+++ Text section +++

In contrast to the above qualitative or semi-quantitative approaches, exact quantitative fluorescence-based methods on solid lignocellulosics are rare. Belt et al. (2021) proposed UV-excited fluorescence spectroscopy for quantitative measurements of stilbene content in pine wood. The correlation between fluorescence intensity and stilbene content was rather weak (r = 0.79). Werner and Pecina (1995) proposed fluorescence spectroscopy as a useful method for the quantitative monitoring of mass loss by fungal attack in beech wood, although their results showed high statistical variation.

It must be considered that fluorescence spectroscopy of solid surfaces is generally subject to higher errors than in liquids. These errors include internal filter effects, light absorbing extractives, quenching effects, surface roughness, and others. In general, it can be said that fluorescence spectroscopy of solids is less common, and some influencing factors are not yet fully understood. A better knowledge of the mechanisms of wood fluorescence will help to reduce these errors and increase the applicability of fluorescence methods in solid wood.

+++ Dataset rows +++

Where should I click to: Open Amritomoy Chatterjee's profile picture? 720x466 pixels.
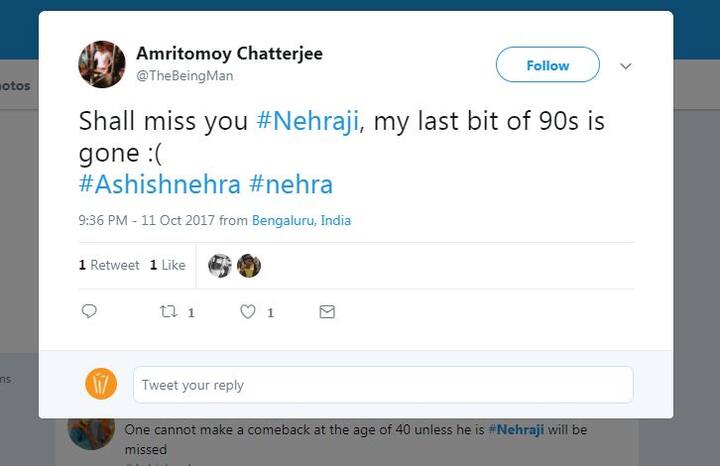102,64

+++
+++ Dataset rows +++

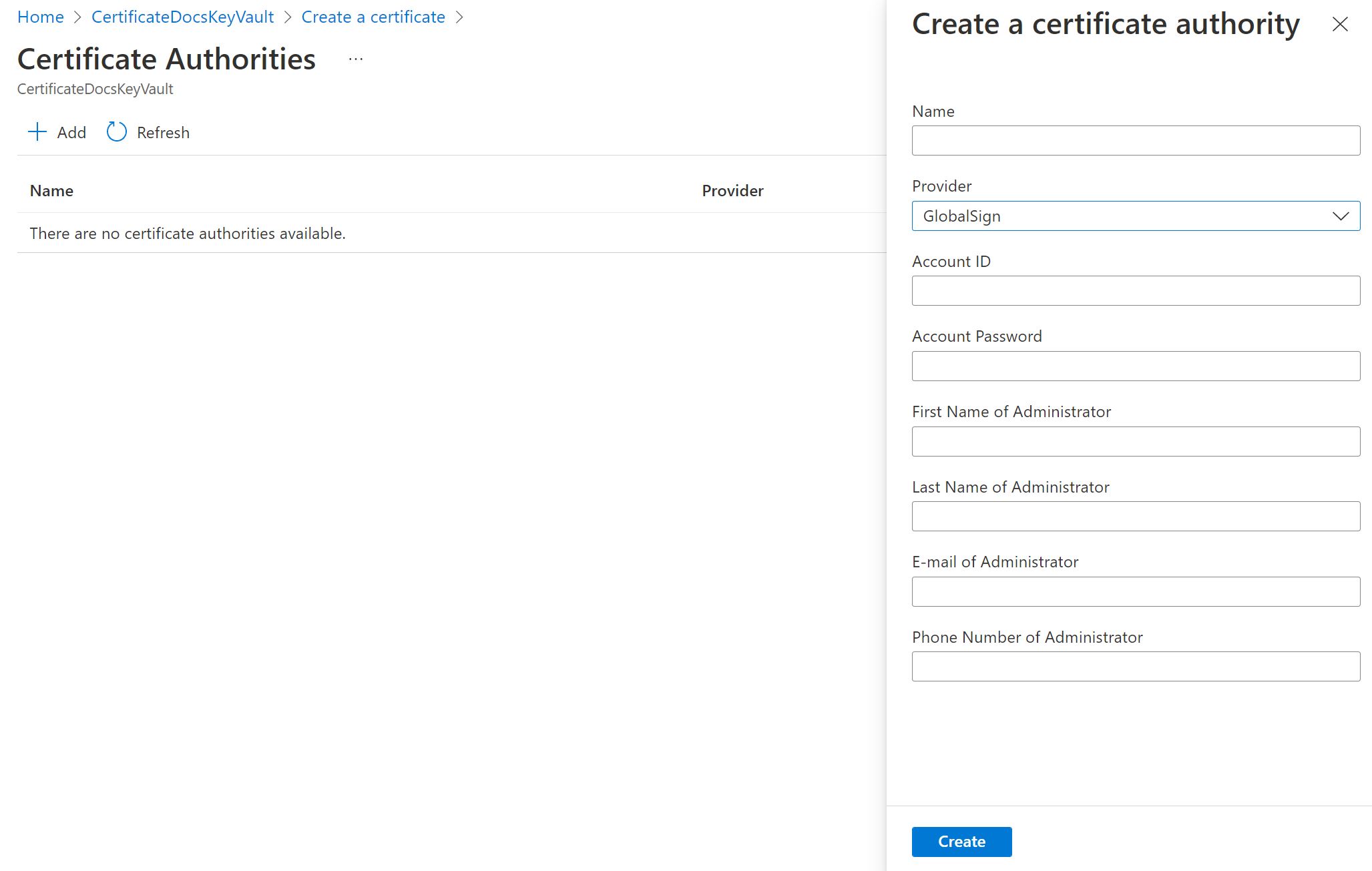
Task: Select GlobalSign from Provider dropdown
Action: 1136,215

+++

Copy the part of the wood fluorescence text that opens with the words containing "It must be considered" and closes with "in solid wood.". The items come from a separate source, unrelated to the wood fluorescence text.

It must be considered that fluorescence spectroscopy of solid surfaces is generally subject to higher errors than in liquids. These errors include internal filter effects, light absorbing extractives, quenching effects, surface roughness, and others. In general, it can be said that fluorescence spectroscopy of solids is less common, and some influencing factors are not yet fully understood. A better knowledge of the mechanisms of wood fluorescence will help to reduce these errors and increase the applicability of fluorescence methods in solid wood.